Exercise description - Line by line, return the data exactly as shown.

Supplied records -

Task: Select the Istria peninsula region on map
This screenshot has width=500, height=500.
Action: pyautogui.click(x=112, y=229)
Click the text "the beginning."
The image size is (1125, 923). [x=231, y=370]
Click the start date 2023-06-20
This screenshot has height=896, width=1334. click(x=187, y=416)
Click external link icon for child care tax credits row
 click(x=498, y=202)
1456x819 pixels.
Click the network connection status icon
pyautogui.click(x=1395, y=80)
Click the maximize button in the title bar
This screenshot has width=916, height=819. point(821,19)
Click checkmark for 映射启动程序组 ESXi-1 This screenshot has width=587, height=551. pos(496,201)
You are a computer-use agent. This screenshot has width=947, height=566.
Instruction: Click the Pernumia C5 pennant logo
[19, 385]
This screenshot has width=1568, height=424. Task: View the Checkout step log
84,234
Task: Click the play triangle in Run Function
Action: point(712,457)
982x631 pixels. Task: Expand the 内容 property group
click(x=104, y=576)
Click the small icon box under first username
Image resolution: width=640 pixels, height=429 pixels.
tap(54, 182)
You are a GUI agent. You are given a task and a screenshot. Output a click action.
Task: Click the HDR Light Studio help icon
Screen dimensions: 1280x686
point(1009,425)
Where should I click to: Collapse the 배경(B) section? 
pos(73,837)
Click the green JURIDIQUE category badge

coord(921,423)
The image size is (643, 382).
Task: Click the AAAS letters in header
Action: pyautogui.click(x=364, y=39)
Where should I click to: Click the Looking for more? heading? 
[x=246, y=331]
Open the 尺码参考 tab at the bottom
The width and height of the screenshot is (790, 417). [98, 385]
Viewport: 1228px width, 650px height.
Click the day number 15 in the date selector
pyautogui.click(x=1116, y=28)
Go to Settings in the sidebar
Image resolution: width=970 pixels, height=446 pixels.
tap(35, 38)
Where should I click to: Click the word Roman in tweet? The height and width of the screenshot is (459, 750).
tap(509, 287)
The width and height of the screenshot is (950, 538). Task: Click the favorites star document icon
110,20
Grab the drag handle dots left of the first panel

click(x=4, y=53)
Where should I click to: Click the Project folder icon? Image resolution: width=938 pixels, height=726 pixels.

Written solution -
Task: Select the Istria peninsula region on map
This screenshot has width=500, height=500.
Action: pyautogui.click(x=112, y=229)
Click the text "the beginning."
The image size is (1125, 923). [x=231, y=370]
Click the start date 2023-06-20
This screenshot has height=896, width=1334. click(x=187, y=416)
Click external link icon for child care tax credits row
 click(x=498, y=202)
1456x819 pixels.
Click the network connection status icon
pyautogui.click(x=1395, y=80)
Click the maximize button in the title bar
This screenshot has width=916, height=819. point(821,19)
Click checkmark for 映射启动程序组 ESXi-1 This screenshot has width=587, height=551. pos(496,201)
You are a computer-use agent. This screenshot has width=947, height=566.
Instruction: Click the Pernumia C5 pennant logo
[19, 385]
This screenshot has width=1568, height=424. Task: View the Checkout step log
84,234
Task: Click the play triangle in Run Function
Action: point(712,457)
982x631 pixels. Task: Expand the 内容 property group
click(x=104, y=576)
Click the small icon box under first username
Image resolution: width=640 pixels, height=429 pixels.
tap(54, 182)
You are a GUI agent. You are given a task and a screenshot. Output a click action.
Task: Click the HDR Light Studio help icon
Screen dimensions: 1280x686
point(1009,425)
Where should I click to: Collapse the 배경(B) section? 
pos(73,837)
Click the green JURIDIQUE category badge

coord(921,423)
The image size is (643, 382).
Task: Click the AAAS letters in header
Action: pyautogui.click(x=364, y=39)
Where should I click to: Click the Looking for more? heading? 
[x=246, y=331]
Open the 尺码参考 tab at the bottom
The width and height of the screenshot is (790, 417). [98, 385]
Viewport: 1228px width, 650px height.
Click the day number 15 in the date selector
pyautogui.click(x=1116, y=28)
Go to Settings in the sidebar
Image resolution: width=970 pixels, height=446 pixels.
tap(35, 38)
Where should I click to: Click the word Roman in tweet? The height and width of the screenshot is (459, 750).
tap(509, 287)
The width and height of the screenshot is (950, 538). Task: Click the favorites star document icon
110,20
Grab the drag handle dots left of the first panel

click(x=4, y=53)
Where should I click to: Click the Project folder icon? Image resolution: width=938 pixels, height=726 pixels.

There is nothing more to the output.